WHAT IS REQUIRED: Using the records below, transcribe word for word the stretch from the line that contains "The image size is (957, 776)." through the line that contains "Click Salir to log out", both end lines included, and nothing else.

Saved entries:

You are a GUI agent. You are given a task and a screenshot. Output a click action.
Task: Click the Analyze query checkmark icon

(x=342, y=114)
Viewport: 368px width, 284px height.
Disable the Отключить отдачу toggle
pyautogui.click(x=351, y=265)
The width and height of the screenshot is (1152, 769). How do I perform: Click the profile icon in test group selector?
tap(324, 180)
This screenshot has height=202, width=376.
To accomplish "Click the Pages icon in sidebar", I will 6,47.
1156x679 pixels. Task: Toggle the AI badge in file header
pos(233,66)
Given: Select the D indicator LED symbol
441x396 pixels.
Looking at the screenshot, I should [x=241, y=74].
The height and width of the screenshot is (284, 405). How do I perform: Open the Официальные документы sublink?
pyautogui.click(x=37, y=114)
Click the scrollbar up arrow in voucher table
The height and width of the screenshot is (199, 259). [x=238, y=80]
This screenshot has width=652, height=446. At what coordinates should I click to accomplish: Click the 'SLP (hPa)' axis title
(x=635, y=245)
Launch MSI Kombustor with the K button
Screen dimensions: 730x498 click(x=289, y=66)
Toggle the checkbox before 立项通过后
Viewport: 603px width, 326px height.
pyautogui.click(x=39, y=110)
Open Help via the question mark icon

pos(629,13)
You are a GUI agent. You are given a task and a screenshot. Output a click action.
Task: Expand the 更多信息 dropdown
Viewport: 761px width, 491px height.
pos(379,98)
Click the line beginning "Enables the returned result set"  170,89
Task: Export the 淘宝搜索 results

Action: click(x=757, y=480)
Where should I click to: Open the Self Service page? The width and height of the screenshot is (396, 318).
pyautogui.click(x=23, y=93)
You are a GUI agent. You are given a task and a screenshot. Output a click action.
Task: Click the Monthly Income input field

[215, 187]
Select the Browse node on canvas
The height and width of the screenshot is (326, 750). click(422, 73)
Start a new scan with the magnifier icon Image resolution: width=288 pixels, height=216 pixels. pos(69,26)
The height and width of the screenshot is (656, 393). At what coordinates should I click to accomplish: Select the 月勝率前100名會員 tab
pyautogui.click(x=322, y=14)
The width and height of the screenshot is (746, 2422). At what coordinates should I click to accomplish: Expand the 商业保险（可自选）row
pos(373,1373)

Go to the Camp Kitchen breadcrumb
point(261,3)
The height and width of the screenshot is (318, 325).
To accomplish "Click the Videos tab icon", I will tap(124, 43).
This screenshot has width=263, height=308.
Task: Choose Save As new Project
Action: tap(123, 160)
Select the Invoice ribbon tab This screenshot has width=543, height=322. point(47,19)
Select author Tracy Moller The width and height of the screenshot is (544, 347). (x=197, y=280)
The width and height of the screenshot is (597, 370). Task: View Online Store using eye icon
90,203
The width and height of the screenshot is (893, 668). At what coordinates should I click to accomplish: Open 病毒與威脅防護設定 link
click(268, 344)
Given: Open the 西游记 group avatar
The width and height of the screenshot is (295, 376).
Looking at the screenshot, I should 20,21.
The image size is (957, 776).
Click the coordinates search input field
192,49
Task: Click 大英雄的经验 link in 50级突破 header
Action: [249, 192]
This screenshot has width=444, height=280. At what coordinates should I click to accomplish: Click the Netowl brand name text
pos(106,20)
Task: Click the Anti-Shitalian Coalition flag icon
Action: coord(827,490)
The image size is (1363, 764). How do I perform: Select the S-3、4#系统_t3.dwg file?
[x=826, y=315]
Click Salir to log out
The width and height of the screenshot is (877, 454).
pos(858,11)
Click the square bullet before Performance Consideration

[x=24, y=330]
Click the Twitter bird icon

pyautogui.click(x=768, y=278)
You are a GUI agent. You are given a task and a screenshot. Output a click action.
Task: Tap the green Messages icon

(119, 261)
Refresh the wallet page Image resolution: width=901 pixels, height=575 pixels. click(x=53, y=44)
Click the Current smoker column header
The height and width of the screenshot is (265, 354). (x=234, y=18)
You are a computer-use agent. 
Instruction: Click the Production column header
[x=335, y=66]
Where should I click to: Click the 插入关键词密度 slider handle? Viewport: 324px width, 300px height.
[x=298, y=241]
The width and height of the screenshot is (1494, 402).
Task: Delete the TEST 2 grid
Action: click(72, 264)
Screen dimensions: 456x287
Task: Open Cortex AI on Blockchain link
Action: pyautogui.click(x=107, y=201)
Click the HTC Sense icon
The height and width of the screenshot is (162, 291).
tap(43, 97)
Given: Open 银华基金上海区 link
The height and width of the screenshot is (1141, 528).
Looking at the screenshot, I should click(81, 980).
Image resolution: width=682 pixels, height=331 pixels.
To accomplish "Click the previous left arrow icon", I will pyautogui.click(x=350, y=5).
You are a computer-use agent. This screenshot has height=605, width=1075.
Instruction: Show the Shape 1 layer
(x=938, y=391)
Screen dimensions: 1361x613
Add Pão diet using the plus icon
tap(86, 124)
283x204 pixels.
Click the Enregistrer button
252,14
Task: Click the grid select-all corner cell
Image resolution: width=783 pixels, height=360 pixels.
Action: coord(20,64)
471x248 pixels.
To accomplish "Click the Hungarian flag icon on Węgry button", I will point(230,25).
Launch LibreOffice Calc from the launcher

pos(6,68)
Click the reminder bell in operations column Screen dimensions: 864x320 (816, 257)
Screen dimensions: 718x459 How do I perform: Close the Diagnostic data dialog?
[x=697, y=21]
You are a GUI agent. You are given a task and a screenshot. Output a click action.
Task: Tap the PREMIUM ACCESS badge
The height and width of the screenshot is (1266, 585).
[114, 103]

FINAL ANSWER:
The image size is (957, 776).
Click the coordinates search input field
192,49
Task: Click 大英雄的经验 link in 50级突破 header
Action: [249, 192]
This screenshot has width=444, height=280. At what coordinates should I click to accomplish: Click the Netowl brand name text
pos(106,20)
Task: Click the Anti-Shitalian Coalition flag icon
Action: coord(827,490)
The image size is (1363, 764). How do I perform: Select the S-3、4#系统_t3.dwg file?
[x=826, y=315]
Click Salir to log out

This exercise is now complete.